Verifications and Validation start as soon as we decide to build a software product.

In the feasibility study of a new project, the required qualities and their impact on the overall cost must be taken into account. Validation and Verification continues far beyond the product delivery as long as the software is in use.

Dependability

  • Availability: Measures the quality of service in terms of up-time.
  • Mean time between failures (MTBF): Measures the quality of service in terms of average time between failures.
  • Reliability: The probability that a product will work for a stated period of time.

Can be measured in different ways, e.g. Say we had a 50 interactions terminating with a credit card charge. The software operates flawlessly up until the credit card charge where it fails 50% of the time.

  • If we count every interaction, we have 99% reliability as only 1 operation in 100 fails.
  • If we count entire sessions, we have 50% reliability as half the sessions fail.

Assessing Dependability

  • Randomly generated tests
  • Alpha test: Tests performed by users in a controlled environment, observed by the development organisation.
  • Beta test: Tests performed by real users in their own environment, performing actual tasks without interference or close monitoring.
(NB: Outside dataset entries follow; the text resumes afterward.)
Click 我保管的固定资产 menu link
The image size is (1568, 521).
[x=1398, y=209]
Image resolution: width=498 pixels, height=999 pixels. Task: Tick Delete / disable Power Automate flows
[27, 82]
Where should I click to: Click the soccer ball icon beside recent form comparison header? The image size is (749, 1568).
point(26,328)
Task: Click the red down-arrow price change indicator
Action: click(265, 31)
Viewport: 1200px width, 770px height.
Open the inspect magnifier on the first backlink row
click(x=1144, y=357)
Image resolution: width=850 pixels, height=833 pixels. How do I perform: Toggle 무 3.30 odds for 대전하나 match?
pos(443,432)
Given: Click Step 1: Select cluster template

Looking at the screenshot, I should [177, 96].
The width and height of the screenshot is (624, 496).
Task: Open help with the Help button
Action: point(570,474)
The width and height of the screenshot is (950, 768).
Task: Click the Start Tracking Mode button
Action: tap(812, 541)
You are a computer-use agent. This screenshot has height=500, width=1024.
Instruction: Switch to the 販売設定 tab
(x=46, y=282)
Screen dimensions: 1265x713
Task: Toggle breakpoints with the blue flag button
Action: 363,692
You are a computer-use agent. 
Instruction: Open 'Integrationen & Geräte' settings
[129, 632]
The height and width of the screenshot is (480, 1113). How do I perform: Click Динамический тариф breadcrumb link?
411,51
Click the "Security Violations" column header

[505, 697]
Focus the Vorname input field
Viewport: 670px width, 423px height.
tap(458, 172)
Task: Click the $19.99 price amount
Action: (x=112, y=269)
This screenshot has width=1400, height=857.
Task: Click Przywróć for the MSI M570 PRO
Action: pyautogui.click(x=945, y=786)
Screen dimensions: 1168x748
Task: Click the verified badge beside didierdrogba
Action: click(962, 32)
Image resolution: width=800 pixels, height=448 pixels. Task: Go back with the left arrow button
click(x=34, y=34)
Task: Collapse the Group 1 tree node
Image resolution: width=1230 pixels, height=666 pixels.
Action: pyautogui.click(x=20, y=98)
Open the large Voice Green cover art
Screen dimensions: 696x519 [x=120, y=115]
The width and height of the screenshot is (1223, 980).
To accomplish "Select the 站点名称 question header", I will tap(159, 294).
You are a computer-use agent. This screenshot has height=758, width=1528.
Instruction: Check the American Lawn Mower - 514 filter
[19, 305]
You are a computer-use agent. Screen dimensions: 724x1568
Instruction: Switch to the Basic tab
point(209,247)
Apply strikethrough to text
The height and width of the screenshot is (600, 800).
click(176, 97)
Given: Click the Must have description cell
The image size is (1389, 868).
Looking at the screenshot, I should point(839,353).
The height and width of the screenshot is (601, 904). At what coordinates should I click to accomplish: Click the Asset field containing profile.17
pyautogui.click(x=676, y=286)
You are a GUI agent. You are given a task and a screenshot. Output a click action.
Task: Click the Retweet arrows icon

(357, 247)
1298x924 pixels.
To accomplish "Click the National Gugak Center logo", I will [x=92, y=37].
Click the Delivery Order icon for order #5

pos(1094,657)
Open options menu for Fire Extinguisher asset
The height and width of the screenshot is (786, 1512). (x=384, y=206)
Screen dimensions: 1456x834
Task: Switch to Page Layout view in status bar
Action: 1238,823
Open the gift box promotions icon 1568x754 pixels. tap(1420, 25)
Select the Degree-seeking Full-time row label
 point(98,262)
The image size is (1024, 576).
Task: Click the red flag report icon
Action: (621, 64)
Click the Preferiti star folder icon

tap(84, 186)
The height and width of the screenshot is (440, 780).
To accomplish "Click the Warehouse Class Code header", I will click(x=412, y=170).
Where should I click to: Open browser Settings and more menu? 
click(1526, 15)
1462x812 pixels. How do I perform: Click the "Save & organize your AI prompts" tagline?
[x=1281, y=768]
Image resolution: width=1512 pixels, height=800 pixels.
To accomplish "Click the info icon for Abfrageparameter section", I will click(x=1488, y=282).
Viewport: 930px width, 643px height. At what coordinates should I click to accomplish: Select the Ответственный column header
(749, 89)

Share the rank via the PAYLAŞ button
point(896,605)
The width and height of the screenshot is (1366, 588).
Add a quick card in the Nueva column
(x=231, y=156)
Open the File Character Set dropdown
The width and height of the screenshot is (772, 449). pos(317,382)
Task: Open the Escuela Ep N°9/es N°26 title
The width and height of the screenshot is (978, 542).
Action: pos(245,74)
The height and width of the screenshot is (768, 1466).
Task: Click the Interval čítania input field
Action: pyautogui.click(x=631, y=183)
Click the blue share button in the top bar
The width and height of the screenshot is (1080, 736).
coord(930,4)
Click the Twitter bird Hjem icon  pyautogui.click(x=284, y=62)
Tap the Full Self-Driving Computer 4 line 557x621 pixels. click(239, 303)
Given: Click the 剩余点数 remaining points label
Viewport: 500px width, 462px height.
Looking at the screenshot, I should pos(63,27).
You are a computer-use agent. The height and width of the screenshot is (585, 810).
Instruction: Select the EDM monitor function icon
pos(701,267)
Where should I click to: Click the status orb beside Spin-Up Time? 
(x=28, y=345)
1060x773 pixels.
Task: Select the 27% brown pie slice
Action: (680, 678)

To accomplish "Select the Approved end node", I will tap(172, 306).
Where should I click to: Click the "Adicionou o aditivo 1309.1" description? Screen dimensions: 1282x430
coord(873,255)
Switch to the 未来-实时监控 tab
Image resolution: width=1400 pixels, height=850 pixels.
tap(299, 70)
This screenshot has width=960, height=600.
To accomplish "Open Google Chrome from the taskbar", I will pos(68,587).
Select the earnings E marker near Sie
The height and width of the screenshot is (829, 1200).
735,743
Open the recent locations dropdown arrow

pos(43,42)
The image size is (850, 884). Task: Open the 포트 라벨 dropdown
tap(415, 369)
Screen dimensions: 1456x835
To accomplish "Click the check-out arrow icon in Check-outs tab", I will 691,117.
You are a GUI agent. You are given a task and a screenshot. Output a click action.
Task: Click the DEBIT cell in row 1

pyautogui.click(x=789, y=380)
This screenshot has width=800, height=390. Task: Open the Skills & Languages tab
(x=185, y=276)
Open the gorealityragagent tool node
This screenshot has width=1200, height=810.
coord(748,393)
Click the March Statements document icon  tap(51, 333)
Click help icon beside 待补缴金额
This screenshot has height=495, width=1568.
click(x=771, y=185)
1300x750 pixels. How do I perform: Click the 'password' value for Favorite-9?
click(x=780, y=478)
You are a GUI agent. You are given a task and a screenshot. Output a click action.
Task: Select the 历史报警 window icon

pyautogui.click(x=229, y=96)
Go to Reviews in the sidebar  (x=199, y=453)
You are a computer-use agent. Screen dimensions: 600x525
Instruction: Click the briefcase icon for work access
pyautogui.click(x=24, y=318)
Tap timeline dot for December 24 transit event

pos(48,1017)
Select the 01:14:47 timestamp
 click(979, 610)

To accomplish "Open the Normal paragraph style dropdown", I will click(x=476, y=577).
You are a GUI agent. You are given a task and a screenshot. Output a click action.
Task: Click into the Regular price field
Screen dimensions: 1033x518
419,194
Test and analysis does not stop after the first release as software products operate for many years and undergo many changes. We should have test and analysis of new and modified code, re-execution of system tests and extensive record keeping.


A Framework for Testing and Analysis

  • Optimistic inaccuracy: We may accept some programs that do not possess the property (i.e. it may not detect all violations)
  • Pessimistic inaccuracy: It is not guaranteed to accept a program even if the program does possess the property being analysed.
  • Simplified properties: Reduce the degree of freedom for simplifying the property to check.

Testing vs Analysis

Testing

Examines individual program executions where the results only apply to the executions examined.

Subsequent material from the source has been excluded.